I’ve pre-ordered Killers of the Flower Moon: Oil, Money, Murder and the Birth of the FBI on my Kindle. Trouble is, it’ll only arrive on April 20. But what I do have is a scene from the book that Grann read out during the course of a BBC interview I happened to catch.
And it’s this scene that I want to dwell on today.
I’ll let Amazon set out the background of the story:
“In the 1920s,” runs their synopsis of the book, “the richest people per capita in the world were members of the Osage Indian nation in Oklahoma. After oil was discovered beneath their land, they rode in chauffeured automobiles, built mansions and sent their children to study in Europe.
“Then, one by one, the Osage began to be killed off. As the death toll climbed, the FBI took up the case. But the bureau badly bungled the investigation. In desperation, its young director, J. Edgar Hoover, turned to a former Texas Ranger named Tom White to unravel the mystery. Together with the Osage he and his undercover team began to expose one of the most chilling conspiracies in American history.”
In his interview, Grann gave a little background to the scene he proposed to read.
Molly Burkhardt, a member of the Osage tribe, became a prime target of the conspiracy. The first hint of the existence of the conspiracy was the disappearance of her sister Anna. The scene picks up where a small party of squirrel hunters are working their way through the woods. Anna’s body has not yet been found.
“A man was squirrel hunting by Three Mile Creek near Fairfax with his teenage son and a friend. While the two men were getting a drink of water from a creek, the boy spotted a squirrel and pulled the trigger. There was a burst of heat and light and the boy watched as the squirrel was hit and began to tumble lifelessly over the edge of a ravine.
He chased after it, making his way down a steep wooded slope, and into a gulch where the air was thicker and he could hear the murmuring of the creek. He found the squirrel and picked it up. Then he screamed, “Oh, papa.”
By the time his father reached him the boy had crawled upon a rock. He gestured towards the mossy edge of the creek and said, “A dead person.”
There was the bloated and decomposed body of what appeared to be an American Indian woman. She was on her back with her hair twisted in the mud and her vacant eyes facing the sky. Worms were eating at the corpse.”
The little scene is just a few paragraphs in length, but it does everything a scene is meant to in order to bring the story to life through dramatic action. Look how it does this:
It begins by zooming in from the “wide shot” of the wilderness near a specific creek in a specific district, to a “close up” of the teenage member of the party. We hear the crack of his rifle, feel the heat and see the light of the gun discharging.

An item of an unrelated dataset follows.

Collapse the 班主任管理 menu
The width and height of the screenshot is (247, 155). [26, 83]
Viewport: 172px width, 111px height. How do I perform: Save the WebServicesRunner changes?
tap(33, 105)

We watch the squirrel tumble into a gorge. We follow the boy down the steep slope of the ravine. We share his sense of the stagnant air, hear the murmur of the creek.
And then note that Grann avoids the obvious. Instead, he registers the boy’s scream – that plangent “Oh, papa” – his retreat from the object of his fear, and the boy’s bare and economical explanation, the more powerful for its brevity: “A dead person.”
And finally we settle, like a crow, on the corpse: bloated, decomposed, worms eating at its flesh. And the convincing detail: the hair twisted in the mud, the vacant eyes staring sightlessly at the sky.
There are, of course, many well-written scenes. We come across them every day, and hardly remark on them. It must have been the fact that I was listening to this one that drew my attention to its brilliance. Just 139 words long, it’s a model of its kind.